Segment Start: Excerpted data
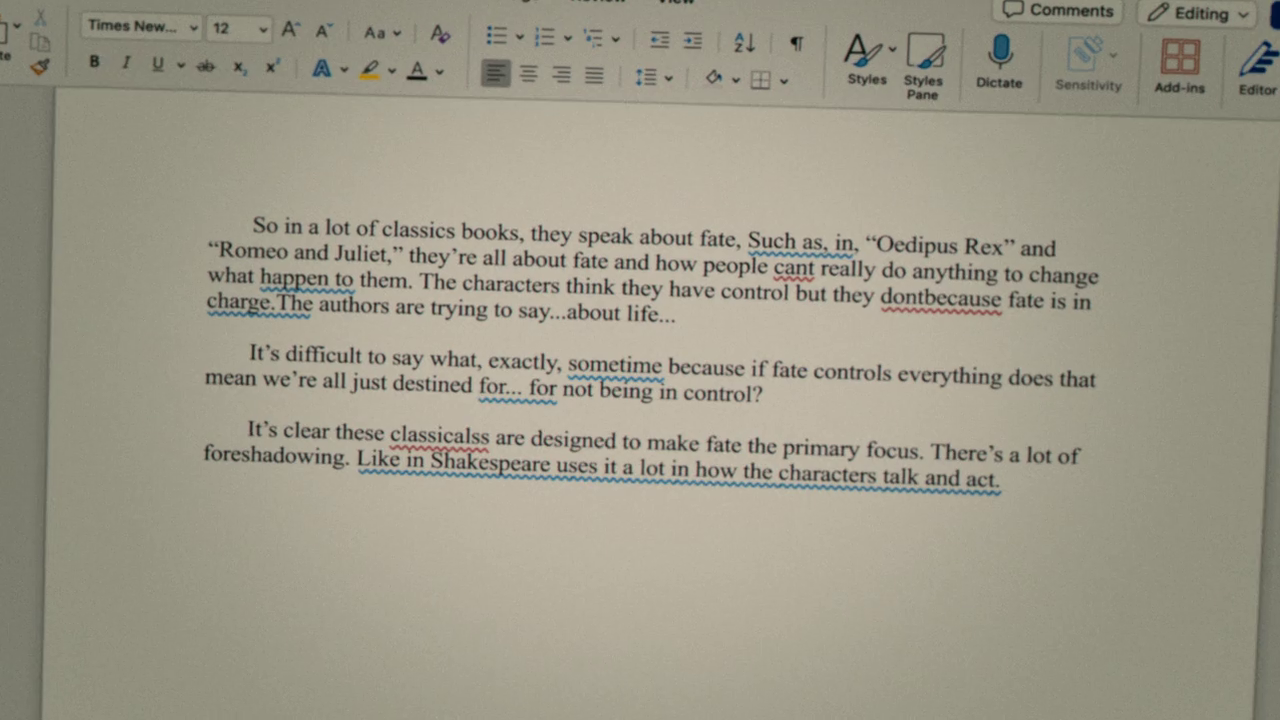Expand the Change Case Aa menu
The height and width of the screenshot is (720, 1280).
(x=381, y=33)
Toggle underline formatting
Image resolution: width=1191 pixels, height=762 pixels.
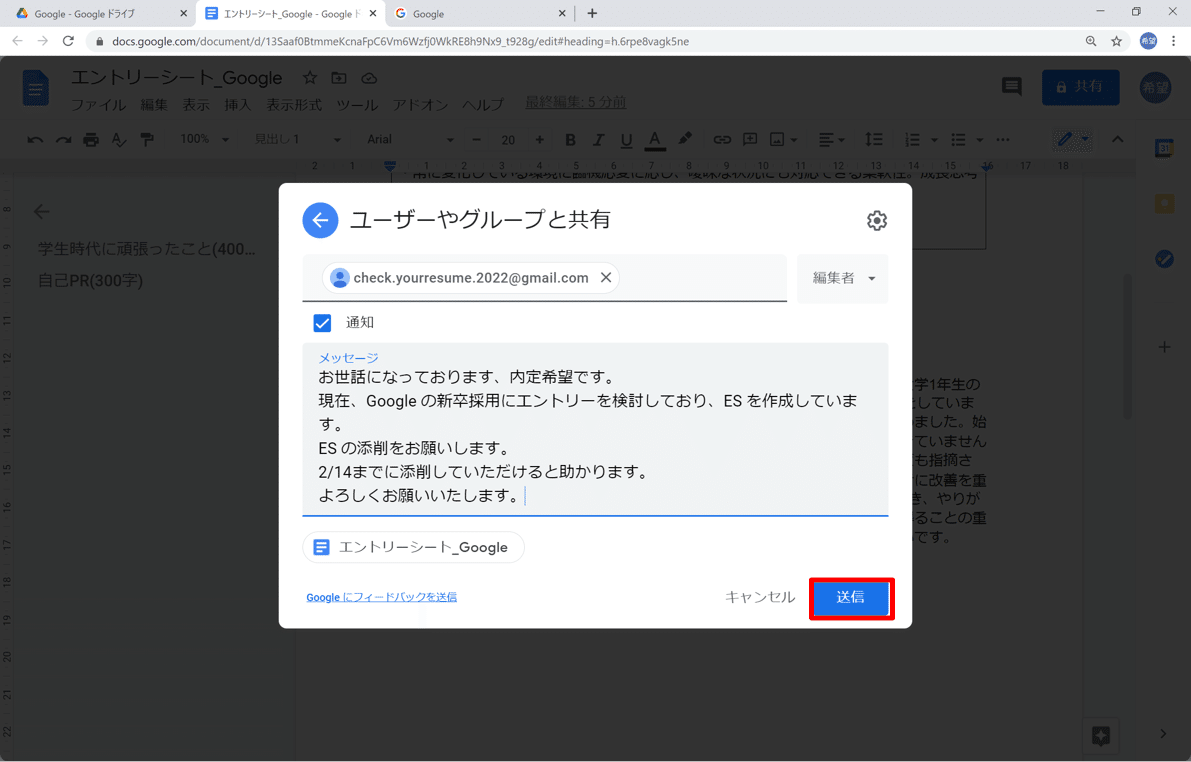tap(626, 140)
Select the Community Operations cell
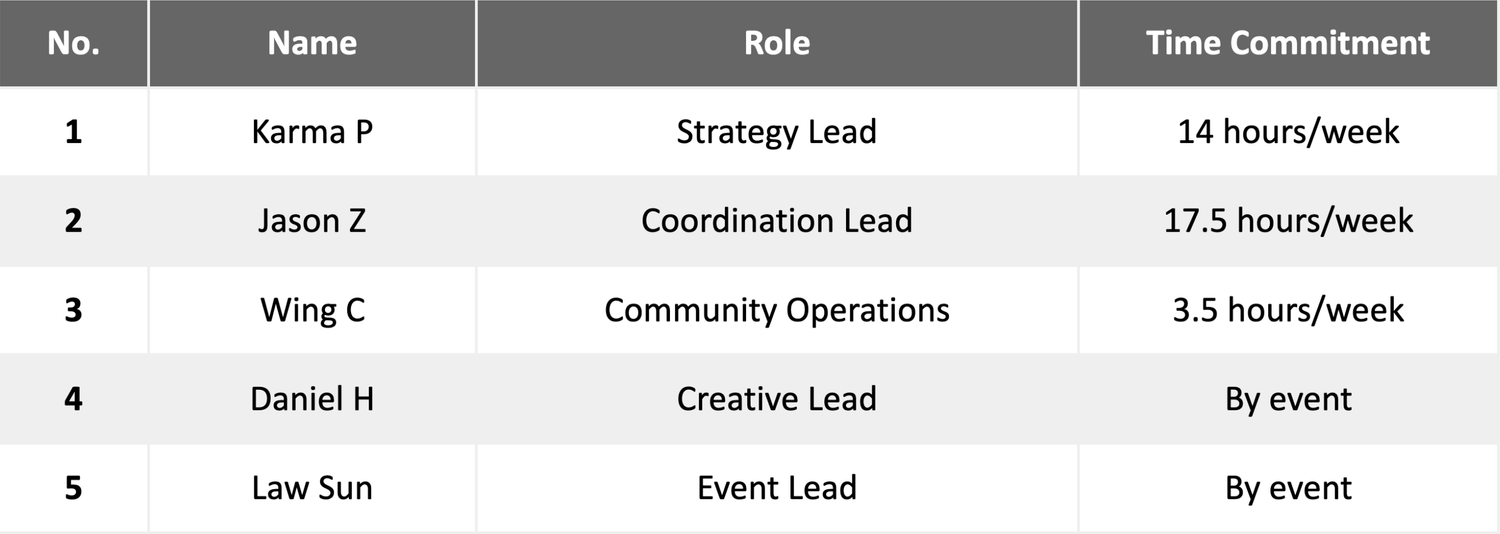The height and width of the screenshot is (534, 1500). [777, 309]
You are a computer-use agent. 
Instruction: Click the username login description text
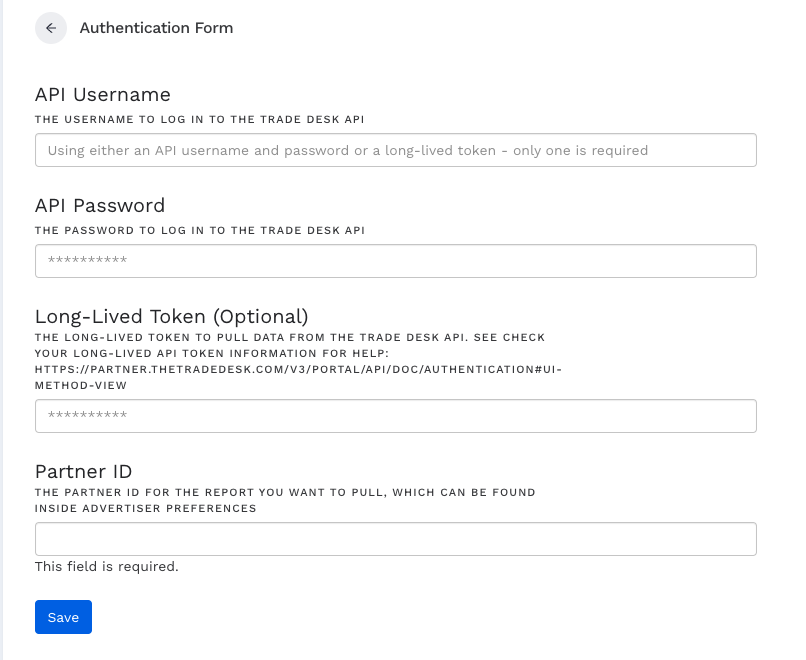pos(200,120)
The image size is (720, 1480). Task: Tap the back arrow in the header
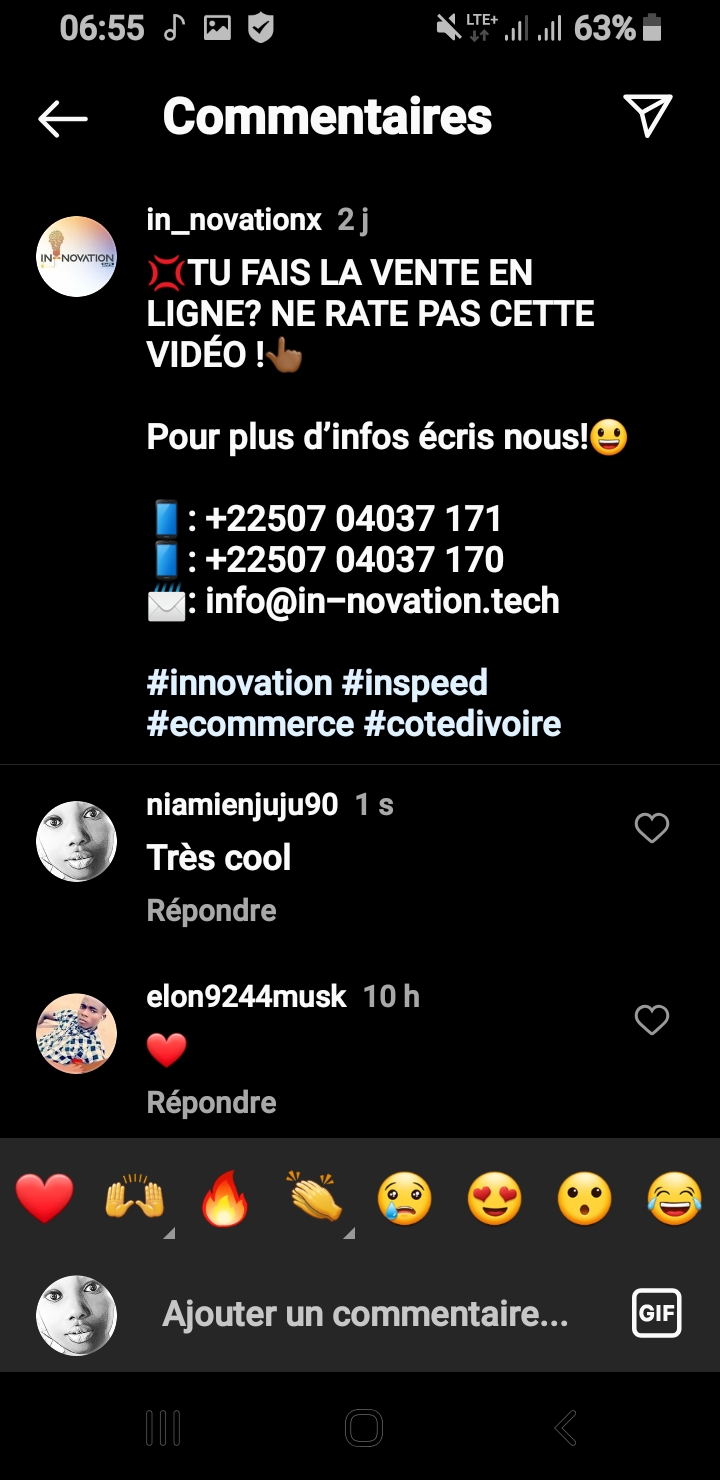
Segment End: Excerpted data
#### Directions for this task
What is the exact wording of the lines from the one bearing "You are a computer-use agent." through the final line of the records above? Write it out without the pictures.

#### Reply to the exercise
You are a computer-use agent. 
Instruction: Click the username login description text
pos(200,120)
The image size is (720, 1480). Task: Tap the back arrow in the header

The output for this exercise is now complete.